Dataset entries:
####

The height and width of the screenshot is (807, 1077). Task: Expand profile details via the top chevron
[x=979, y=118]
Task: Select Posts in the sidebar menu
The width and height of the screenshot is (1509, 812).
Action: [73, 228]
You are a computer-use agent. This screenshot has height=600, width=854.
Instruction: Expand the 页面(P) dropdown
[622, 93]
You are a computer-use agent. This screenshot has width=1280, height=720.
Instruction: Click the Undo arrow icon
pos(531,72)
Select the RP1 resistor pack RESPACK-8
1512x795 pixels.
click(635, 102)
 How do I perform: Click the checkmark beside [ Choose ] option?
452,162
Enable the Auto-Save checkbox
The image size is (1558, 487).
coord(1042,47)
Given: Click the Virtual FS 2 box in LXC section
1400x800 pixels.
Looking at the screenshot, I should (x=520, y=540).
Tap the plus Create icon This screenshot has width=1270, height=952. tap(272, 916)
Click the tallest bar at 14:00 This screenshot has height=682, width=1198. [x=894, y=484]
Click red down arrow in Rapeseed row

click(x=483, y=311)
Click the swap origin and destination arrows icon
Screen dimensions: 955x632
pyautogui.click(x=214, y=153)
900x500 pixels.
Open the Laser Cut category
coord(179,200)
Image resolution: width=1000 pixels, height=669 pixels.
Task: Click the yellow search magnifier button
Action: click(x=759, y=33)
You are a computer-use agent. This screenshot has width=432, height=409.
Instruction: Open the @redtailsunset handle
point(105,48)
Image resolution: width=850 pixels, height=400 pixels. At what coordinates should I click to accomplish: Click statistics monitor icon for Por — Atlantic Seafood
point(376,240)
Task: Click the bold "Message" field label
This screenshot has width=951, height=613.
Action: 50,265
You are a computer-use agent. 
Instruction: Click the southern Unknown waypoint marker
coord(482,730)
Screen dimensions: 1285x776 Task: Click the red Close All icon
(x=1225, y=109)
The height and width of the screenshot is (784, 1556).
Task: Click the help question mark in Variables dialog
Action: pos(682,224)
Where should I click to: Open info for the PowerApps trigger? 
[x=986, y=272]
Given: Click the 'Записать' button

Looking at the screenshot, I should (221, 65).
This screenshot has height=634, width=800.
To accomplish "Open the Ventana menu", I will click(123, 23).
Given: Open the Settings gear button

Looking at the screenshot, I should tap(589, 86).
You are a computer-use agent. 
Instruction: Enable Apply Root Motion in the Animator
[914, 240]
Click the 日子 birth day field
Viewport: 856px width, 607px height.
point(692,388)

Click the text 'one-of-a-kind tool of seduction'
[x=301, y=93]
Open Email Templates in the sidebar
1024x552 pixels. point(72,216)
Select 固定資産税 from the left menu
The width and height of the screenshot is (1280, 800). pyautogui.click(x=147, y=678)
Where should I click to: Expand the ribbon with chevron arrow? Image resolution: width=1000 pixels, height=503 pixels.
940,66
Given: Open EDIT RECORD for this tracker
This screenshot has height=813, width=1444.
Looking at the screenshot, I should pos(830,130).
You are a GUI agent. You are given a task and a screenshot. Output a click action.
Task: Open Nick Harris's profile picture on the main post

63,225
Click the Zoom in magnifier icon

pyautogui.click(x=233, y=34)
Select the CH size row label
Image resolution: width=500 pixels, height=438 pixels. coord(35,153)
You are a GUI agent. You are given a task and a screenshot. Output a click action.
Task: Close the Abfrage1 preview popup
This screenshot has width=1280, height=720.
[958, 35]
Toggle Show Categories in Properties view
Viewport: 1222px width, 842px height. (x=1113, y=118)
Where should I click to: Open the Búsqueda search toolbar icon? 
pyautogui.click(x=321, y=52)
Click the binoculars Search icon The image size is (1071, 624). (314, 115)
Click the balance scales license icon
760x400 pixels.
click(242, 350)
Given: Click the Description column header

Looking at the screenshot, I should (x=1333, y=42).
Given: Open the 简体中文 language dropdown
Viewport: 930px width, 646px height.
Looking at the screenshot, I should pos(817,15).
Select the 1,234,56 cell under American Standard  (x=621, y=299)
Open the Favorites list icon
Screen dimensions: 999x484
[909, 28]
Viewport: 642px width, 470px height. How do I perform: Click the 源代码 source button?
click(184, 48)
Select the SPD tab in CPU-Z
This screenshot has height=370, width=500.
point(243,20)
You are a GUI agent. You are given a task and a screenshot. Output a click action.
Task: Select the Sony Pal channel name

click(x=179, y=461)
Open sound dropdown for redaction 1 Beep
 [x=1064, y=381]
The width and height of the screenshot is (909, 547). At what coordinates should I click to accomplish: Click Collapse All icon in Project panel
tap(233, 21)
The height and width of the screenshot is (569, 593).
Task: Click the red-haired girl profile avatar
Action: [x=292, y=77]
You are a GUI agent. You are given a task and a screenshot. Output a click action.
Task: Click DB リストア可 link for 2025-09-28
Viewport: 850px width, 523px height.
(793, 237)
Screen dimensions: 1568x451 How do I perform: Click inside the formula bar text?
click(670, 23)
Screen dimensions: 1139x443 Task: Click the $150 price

####

### [Directions for this task]
Down to the last line, repeat the data exactly.

### [Output]
The height and width of the screenshot is (807, 1077). Task: Expand profile details via the top chevron
[x=979, y=118]
Task: Select Posts in the sidebar menu
The width and height of the screenshot is (1509, 812).
Action: [73, 228]
You are a computer-use agent. This screenshot has height=600, width=854.
Instruction: Expand the 页面(P) dropdown
[622, 93]
You are a computer-use agent. This screenshot has width=1280, height=720.
Instruction: Click the Undo arrow icon
pos(531,72)
Select the RP1 resistor pack RESPACK-8
1512x795 pixels.
click(635, 102)
 How do I perform: Click the checkmark beside [ Choose ] option?
452,162
Enable the Auto-Save checkbox
The image size is (1558, 487).
coord(1042,47)
Given: Click the Virtual FS 2 box in LXC section
1400x800 pixels.
Looking at the screenshot, I should (x=520, y=540).
Tap the plus Create icon This screenshot has width=1270, height=952. tap(272, 916)
Click the tallest bar at 14:00 This screenshot has height=682, width=1198. [x=894, y=484]
Click red down arrow in Rapeseed row

click(x=483, y=311)
Click the swap origin and destination arrows icon
Screen dimensions: 955x632
pyautogui.click(x=214, y=153)
900x500 pixels.
Open the Laser Cut category
coord(179,200)
Image resolution: width=1000 pixels, height=669 pixels.
Task: Click the yellow search magnifier button
Action: click(x=759, y=33)
You are a computer-use agent. This screenshot has width=432, height=409.
Instruction: Open the @redtailsunset handle
point(105,48)
Image resolution: width=850 pixels, height=400 pixels. At what coordinates should I click to accomplish: Click statistics monitor icon for Por — Atlantic Seafood
point(376,240)
Task: Click the bold "Message" field label
This screenshot has width=951, height=613.
Action: 50,265
You are a computer-use agent. 
Instruction: Click the southern Unknown waypoint marker
coord(482,730)
Screen dimensions: 1285x776 Task: Click the red Close All icon
(x=1225, y=109)
The height and width of the screenshot is (784, 1556).
Task: Click the help question mark in Variables dialog
Action: pos(682,224)
Where should I click to: Open info for the PowerApps trigger? 
[x=986, y=272]
Given: Click the 'Записать' button

Looking at the screenshot, I should (221, 65).
This screenshot has height=634, width=800.
To accomplish "Open the Ventana menu", I will click(123, 23).
Given: Open the Settings gear button

Looking at the screenshot, I should tap(589, 86).
You are a computer-use agent. 
Instruction: Enable Apply Root Motion in the Animator
[914, 240]
Click the 日子 birth day field
Viewport: 856px width, 607px height.
point(692,388)

Click the text 'one-of-a-kind tool of seduction'
[x=301, y=93]
Open Email Templates in the sidebar
1024x552 pixels. point(72,216)
Select 固定資産税 from the left menu
The width and height of the screenshot is (1280, 800). pyautogui.click(x=147, y=678)
Where should I click to: Expand the ribbon with chevron arrow? Image resolution: width=1000 pixels, height=503 pixels.
940,66
Given: Open EDIT RECORD for this tracker
This screenshot has height=813, width=1444.
Looking at the screenshot, I should pos(830,130).
You are a GUI agent. You are given a task and a screenshot. Output a click action.
Task: Open Nick Harris's profile picture on the main post

63,225
Click the Zoom in magnifier icon

pyautogui.click(x=233, y=34)
Select the CH size row label
Image resolution: width=500 pixels, height=438 pixels. coord(35,153)
You are a GUI agent. You are given a task and a screenshot. Output a click action.
Task: Close the Abfrage1 preview popup
This screenshot has width=1280, height=720.
[958, 35]
Toggle Show Categories in Properties view
Viewport: 1222px width, 842px height. (x=1113, y=118)
Where should I click to: Open the Búsqueda search toolbar icon? 
pyautogui.click(x=321, y=52)
Click the binoculars Search icon The image size is (1071, 624). (314, 115)
Click the balance scales license icon
760x400 pixels.
click(242, 350)
Given: Click the Description column header

Looking at the screenshot, I should (x=1333, y=42).
Given: Open the 简体中文 language dropdown
Viewport: 930px width, 646px height.
Looking at the screenshot, I should pos(817,15).
Select the 1,234,56 cell under American Standard  (x=621, y=299)
Open the Favorites list icon
Screen dimensions: 999x484
[909, 28]
Viewport: 642px width, 470px height. How do I perform: Click the 源代码 source button?
click(184, 48)
Select the SPD tab in CPU-Z
This screenshot has height=370, width=500.
point(243,20)
You are a GUI agent. You are given a task and a screenshot. Output a click action.
Task: Select the Sony Pal channel name

click(x=179, y=461)
Open sound dropdown for redaction 1 Beep
 [x=1064, y=381]
The width and height of the screenshot is (909, 547). At what coordinates should I click to accomplish: Click Collapse All icon in Project panel
tap(233, 21)
The height and width of the screenshot is (569, 593).
Task: Click the red-haired girl profile avatar
Action: [x=292, y=77]
You are a GUI agent. You are given a task and a screenshot. Output a click action.
Task: Click DB リストア可 link for 2025-09-28
Viewport: 850px width, 523px height.
(793, 237)
Screen dimensions: 1568x451 How do I perform: Click inside the formula bar text?
click(670, 23)
Screen dimensions: 1139x443 Task: Click the $150 price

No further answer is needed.